● YOUR ASSIGNMENT
Transcribe every entry word for word. Skip the pictures.

--- TASK INPUT Enclosed Below ---

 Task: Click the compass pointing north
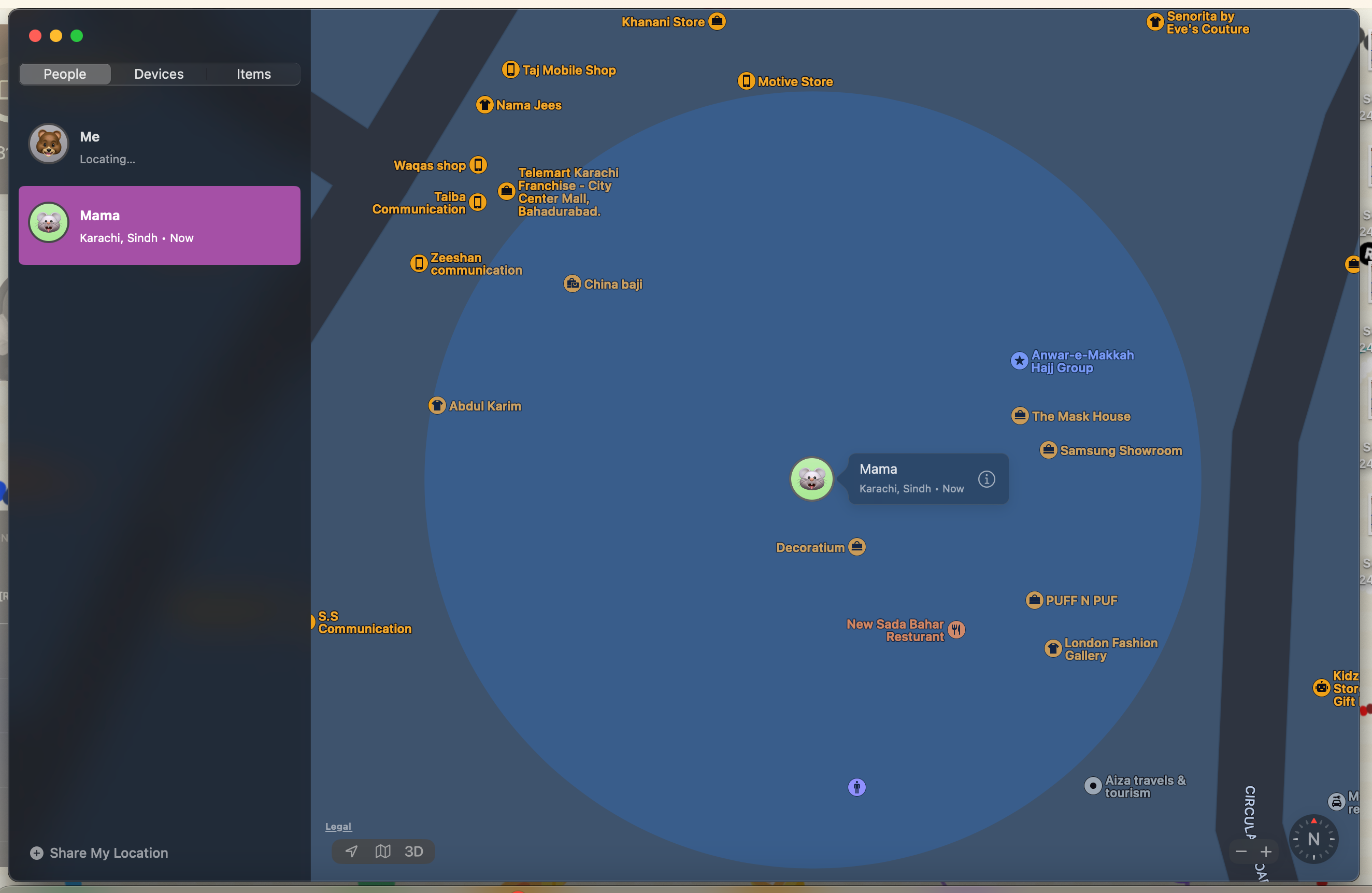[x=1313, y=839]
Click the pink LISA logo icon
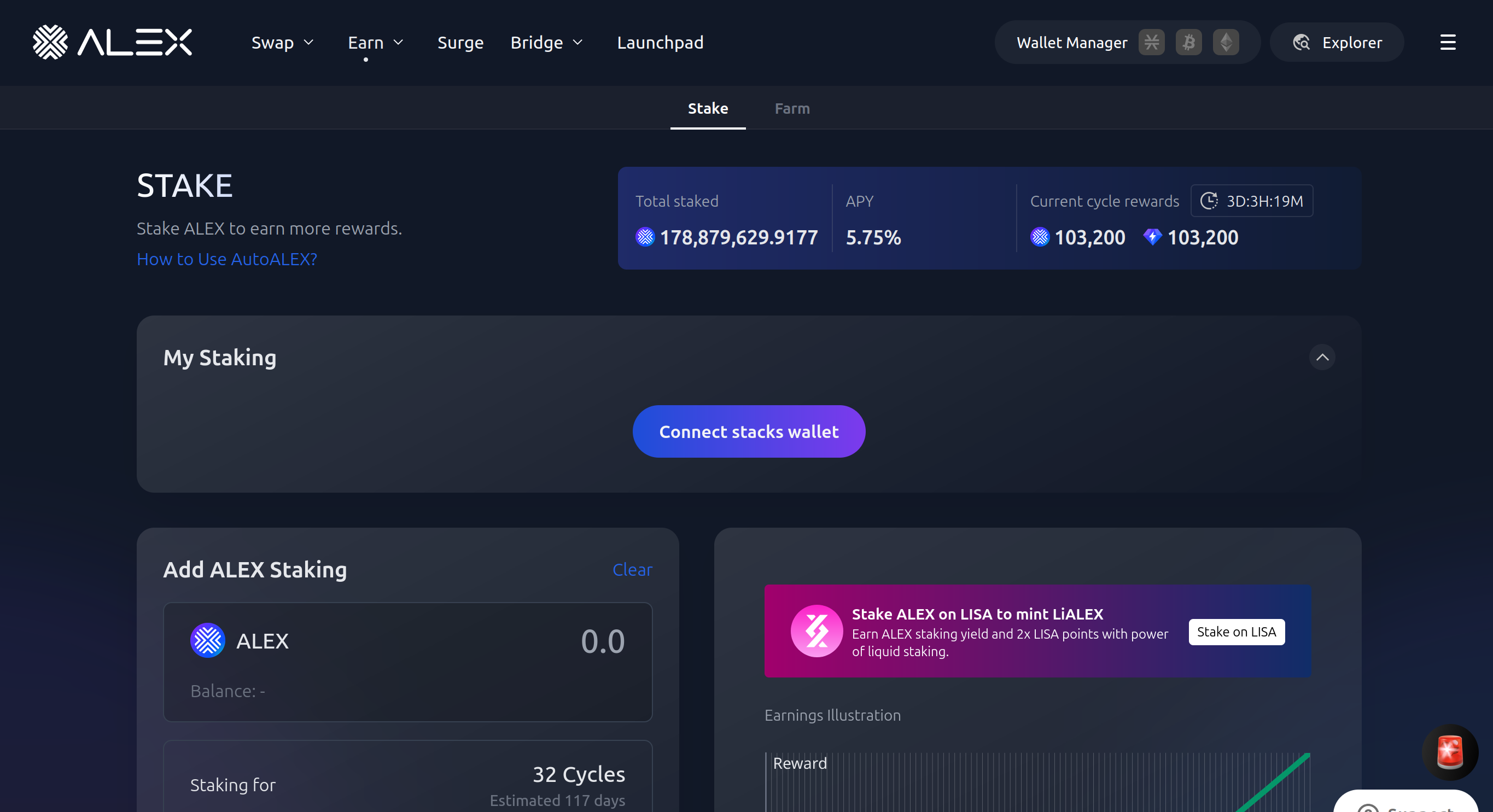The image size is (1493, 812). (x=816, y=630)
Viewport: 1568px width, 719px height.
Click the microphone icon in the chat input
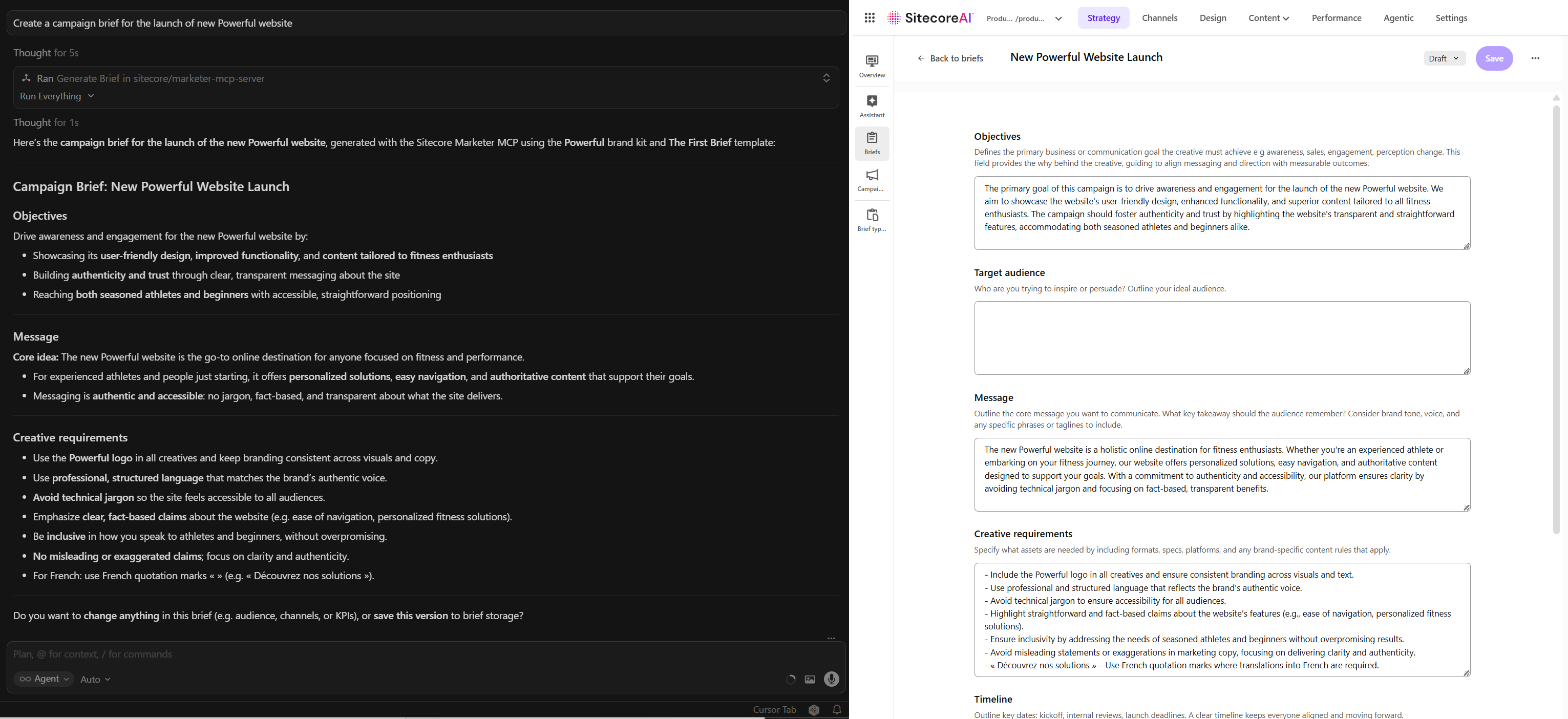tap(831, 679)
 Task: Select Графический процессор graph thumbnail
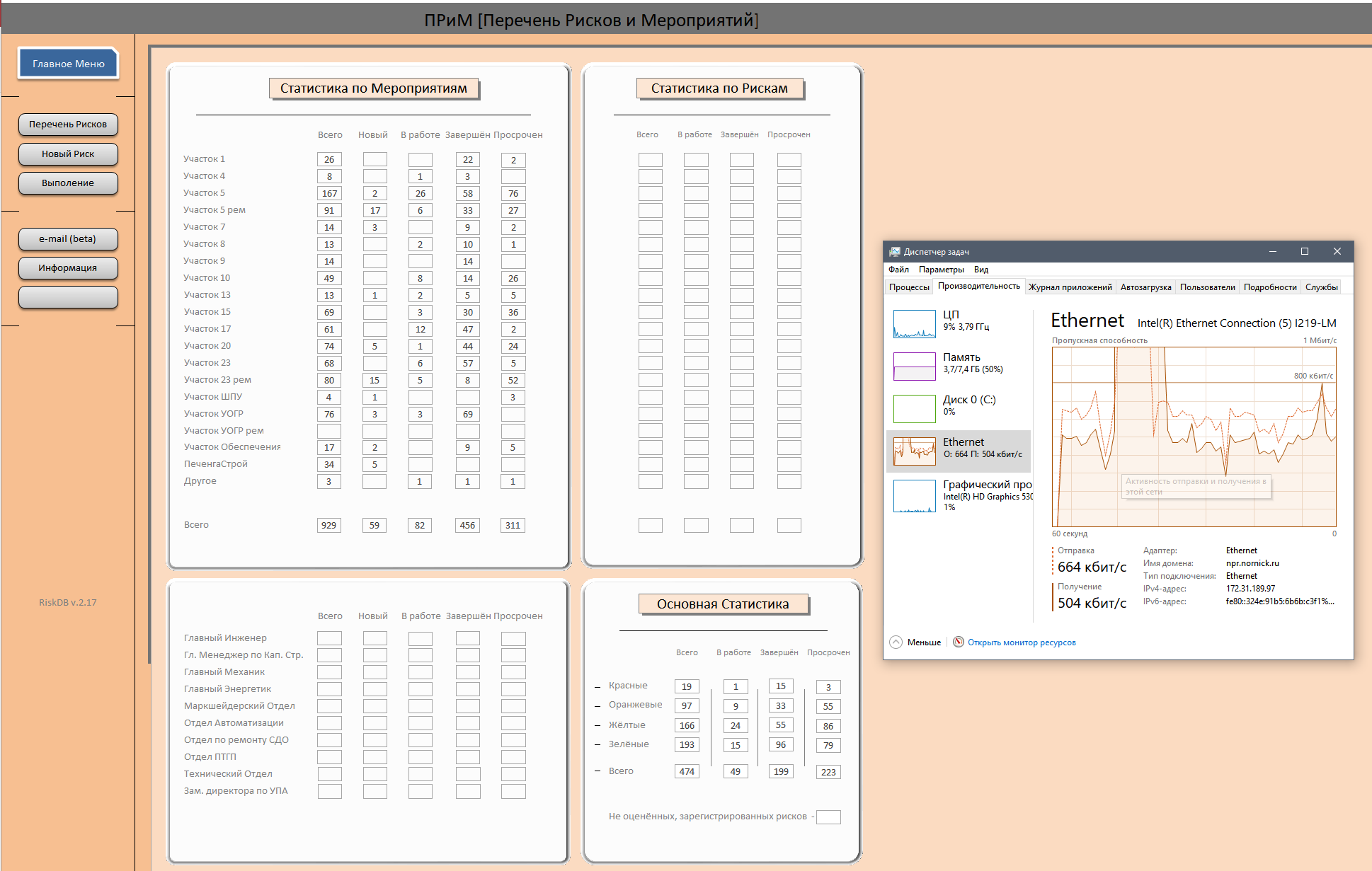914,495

--- End of Enclosed TASK INPUT ---

● EXERCISE ANSWER
 Task: Click the compass pointing north
[x=1313, y=839]
Click the pink LISA logo icon
The image size is (1493, 812). (x=816, y=630)
Viewport: 1568px width, 719px height.
Click the microphone icon in the chat input
tap(831, 679)
 Task: Select Графический процессор graph thumbnail
914,495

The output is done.